Mercer called Four Loko a "cynical product" whose only purpose is to get the drinker intoxicated quickly. Others agree: Glen L. Sherman, co-chair of the Alcohol and Other Drug Knowledge Community for NASPA: Student Affairs Administrators in Higher Education, said the drinks are dangerous because of their apparent targeting of underage student consumers and their high alcohol content -- drinking one can of Four Loko is the approximate equivalent of drinking four beers, according to an informational page NASPA recently posted on its website.
"These beverages are of great concern to us," Sherman wrote in an e-mail. "Each campus must decide what specific steps make sense to best educate students about and try to protect them from these risks, and to encourage students to make good decisions when they are confronted by them."
Ramapo's ban is part of a "multi-pronged approach" addressing excessive alcohol consumption, Mercer said. Other measures the college has taken include increasing after-hours security measures in residence halls, tightening visitor policies and holding student focus groups.
Those additional steps may be crucial for the ban to have even a shot at success. Kathleen E. Miller, a research scientist at the Research Institute on Addictions at the State University of New York at Buffalo, has studied college students' use of energy drinks, both with and without alcohol. She said that if the college can't ban drinks like Red Bull and vodka from local bars, it won't be able to stop consumption of caffeinated alcoholic beverages. But the college can send a signal.
"A college ban will make people take a second look and maybe they'll be more aware of what they're drinking," Miller said. "It's inherently potentially dangerous to mix caffeine and alcohol because you're sending your body mixed signals." The caffeine stimulates the system while the alcohol depresses it, making students feel less drunk than they actually are.
Through her research, Miller found that students who consume energy drinks with or without alcohol are more likely to engage in risky behavior like drug use, smoking or binge drinking. That doesn't necessarily mean the energy drinks cause the behavior, but there is a correlation.

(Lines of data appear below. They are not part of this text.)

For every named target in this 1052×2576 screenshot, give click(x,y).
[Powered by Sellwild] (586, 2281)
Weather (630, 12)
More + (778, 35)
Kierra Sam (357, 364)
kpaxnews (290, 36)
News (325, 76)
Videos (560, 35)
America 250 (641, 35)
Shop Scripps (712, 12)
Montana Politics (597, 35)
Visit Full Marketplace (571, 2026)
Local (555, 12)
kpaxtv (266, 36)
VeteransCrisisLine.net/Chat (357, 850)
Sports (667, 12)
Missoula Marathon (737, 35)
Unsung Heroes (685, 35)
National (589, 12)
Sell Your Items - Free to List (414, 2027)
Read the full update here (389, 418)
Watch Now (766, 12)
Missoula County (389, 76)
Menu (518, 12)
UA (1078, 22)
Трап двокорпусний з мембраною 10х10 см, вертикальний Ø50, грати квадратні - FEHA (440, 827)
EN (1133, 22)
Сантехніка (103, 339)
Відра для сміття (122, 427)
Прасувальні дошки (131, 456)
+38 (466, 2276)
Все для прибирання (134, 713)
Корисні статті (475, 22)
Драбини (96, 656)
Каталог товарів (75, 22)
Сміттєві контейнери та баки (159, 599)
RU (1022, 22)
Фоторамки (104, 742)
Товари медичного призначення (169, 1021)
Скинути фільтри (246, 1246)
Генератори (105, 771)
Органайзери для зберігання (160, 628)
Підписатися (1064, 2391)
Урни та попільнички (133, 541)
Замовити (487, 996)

Energy drink consumption "isn't necessarily a gateway behavior, but it is what you might call a red-flag behavior," she said.
In a June 2008 study published in the Journal of American College Health, Miller found that 26 percent of surveyed public university undergraduates reported consuming energy drinks mixed with alcohol in the past month, while about half said they'd done so more than once.
Efforts at Ramapo have curbed and will continue to curb consumption of alcoholic energy drinks, Mercer said, but "it's unrealistic to assume that it'll be totally eliminated." That's not stopping him from trying, though: At the next meeting of the New Jersey Presidents' Council, Mercer plans to make his case to other college and university presidents. "The risk for their students is just as high as the risk for mine," he said. "I'll tell them what I've done and hope that they may want to follow suit." States such as New Jersey and New Mexico are considering banning the drinks entirely.
The drinks are also on the federal government's radar. Last November, the Food and Drug Administration threatened to ban the drinks if manufacturers could not prove they were safe for consumption. No regulations have been issued yet, but an FDA press officer, Michael L. Herndon, told Inside Higher Ed on Friday that the agency has received 19 responses from 27 manufacturers and distributors, and plans to evaluate those submissions and other scientific evidence "as soon as possible in order to determine whether caffeine can be safely and lawfully added to alcoholic beverages." Herndon said the decision is a high priority but "could take some time."
But Mercer doesn't need FDA regulations to deem the drinks unsafe, especially when it comes to students. "I don't accept that it's a rite of passage to collegiate life that people put themselves at risk," he said. "I can't accept that."